═══ Records to process ═══

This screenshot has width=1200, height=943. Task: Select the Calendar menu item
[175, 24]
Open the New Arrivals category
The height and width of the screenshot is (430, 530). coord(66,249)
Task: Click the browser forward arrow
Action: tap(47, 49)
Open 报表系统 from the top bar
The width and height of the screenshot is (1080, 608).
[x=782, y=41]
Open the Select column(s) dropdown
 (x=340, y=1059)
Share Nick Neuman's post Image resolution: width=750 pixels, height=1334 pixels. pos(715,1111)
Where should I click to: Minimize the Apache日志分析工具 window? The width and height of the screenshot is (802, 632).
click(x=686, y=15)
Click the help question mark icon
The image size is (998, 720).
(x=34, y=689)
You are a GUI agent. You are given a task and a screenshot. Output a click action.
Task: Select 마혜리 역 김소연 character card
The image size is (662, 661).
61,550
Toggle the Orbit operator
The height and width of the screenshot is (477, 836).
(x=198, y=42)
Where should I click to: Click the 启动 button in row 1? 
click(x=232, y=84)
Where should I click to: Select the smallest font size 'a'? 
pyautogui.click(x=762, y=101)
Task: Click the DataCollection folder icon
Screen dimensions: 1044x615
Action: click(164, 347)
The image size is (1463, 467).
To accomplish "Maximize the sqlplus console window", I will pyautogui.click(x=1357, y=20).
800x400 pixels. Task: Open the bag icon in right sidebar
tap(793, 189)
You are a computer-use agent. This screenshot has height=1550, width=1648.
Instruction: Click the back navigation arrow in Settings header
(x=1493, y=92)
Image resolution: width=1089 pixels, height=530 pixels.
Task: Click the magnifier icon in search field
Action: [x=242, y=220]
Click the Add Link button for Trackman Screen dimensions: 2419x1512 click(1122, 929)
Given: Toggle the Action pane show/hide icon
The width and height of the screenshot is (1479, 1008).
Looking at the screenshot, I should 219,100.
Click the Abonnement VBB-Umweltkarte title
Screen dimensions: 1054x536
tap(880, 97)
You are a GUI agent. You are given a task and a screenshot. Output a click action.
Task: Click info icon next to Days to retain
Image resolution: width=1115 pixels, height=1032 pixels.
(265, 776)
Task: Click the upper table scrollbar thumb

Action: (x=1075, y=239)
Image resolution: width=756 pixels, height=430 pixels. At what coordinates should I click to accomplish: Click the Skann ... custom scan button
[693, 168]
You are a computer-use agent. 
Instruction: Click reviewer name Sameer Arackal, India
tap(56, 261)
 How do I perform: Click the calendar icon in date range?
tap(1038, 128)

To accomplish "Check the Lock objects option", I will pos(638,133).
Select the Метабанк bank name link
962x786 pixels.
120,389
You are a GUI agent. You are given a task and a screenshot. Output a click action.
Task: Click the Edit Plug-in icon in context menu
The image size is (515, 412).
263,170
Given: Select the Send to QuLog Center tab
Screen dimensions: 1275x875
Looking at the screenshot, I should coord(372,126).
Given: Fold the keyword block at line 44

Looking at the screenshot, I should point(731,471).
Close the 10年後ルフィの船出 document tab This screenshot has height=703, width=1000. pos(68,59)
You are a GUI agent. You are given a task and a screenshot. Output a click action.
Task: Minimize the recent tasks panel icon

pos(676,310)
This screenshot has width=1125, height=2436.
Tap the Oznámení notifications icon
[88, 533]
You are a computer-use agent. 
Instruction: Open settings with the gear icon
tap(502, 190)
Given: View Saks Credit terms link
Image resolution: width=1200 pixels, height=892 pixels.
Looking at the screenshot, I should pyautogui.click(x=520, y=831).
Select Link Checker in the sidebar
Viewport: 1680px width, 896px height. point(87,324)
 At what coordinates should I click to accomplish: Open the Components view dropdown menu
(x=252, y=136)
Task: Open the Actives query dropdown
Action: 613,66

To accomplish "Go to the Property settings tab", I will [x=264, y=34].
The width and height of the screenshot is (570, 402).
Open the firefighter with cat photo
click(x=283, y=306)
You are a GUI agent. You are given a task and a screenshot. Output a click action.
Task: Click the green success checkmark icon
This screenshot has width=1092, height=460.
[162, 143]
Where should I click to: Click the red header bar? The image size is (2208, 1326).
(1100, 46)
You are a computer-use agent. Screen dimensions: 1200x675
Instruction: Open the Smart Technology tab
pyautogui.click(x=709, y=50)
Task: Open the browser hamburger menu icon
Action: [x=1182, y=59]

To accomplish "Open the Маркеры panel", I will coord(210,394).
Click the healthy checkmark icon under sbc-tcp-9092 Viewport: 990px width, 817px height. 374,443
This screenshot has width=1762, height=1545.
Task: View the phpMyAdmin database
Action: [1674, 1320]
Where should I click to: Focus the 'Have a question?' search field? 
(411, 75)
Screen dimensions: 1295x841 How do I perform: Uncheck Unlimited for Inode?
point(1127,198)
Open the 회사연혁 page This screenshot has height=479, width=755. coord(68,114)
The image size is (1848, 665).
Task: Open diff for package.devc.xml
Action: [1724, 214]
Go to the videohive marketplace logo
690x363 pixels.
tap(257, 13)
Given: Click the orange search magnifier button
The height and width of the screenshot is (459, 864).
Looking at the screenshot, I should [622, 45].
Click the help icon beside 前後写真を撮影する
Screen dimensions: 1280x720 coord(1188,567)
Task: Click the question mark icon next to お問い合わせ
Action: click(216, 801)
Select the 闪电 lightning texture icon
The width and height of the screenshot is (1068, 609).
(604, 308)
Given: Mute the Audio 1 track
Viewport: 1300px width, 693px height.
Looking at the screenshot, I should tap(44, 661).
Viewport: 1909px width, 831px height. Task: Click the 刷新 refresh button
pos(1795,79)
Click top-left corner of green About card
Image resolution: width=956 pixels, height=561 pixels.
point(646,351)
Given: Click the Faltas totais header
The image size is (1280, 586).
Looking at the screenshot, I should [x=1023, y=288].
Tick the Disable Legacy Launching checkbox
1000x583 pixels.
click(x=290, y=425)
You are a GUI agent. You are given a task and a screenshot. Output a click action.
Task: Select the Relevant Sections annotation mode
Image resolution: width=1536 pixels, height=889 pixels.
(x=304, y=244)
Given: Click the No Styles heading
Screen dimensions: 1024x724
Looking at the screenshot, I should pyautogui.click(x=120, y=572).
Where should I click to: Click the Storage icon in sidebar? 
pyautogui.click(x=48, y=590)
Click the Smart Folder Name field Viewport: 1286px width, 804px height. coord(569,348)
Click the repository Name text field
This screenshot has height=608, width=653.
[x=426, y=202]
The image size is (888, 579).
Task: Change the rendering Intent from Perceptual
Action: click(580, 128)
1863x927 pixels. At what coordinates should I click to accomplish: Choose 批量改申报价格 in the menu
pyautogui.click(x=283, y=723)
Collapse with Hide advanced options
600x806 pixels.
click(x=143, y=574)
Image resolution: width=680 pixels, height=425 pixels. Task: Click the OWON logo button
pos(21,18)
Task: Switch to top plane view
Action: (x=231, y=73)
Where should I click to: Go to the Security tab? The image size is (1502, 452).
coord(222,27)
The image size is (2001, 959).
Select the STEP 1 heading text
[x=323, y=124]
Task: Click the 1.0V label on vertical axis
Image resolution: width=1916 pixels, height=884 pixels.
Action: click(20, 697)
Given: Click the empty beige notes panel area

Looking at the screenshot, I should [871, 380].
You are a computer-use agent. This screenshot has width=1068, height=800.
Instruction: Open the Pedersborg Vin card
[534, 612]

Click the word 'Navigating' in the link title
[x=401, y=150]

═══

Your assignment —
Search the data above for the string "will" and return every line that has it.

Answer section —
To accomplish "Maximize the sqlplus console window", I will pyautogui.click(x=1357, y=20).
To accomplish "Check the Lock objects option", I will pos(638,133).
To accomplish "Go to the Property settings tab", I will [x=264, y=34].
To accomplish "Open the Маркеры panel", I will coord(210,394).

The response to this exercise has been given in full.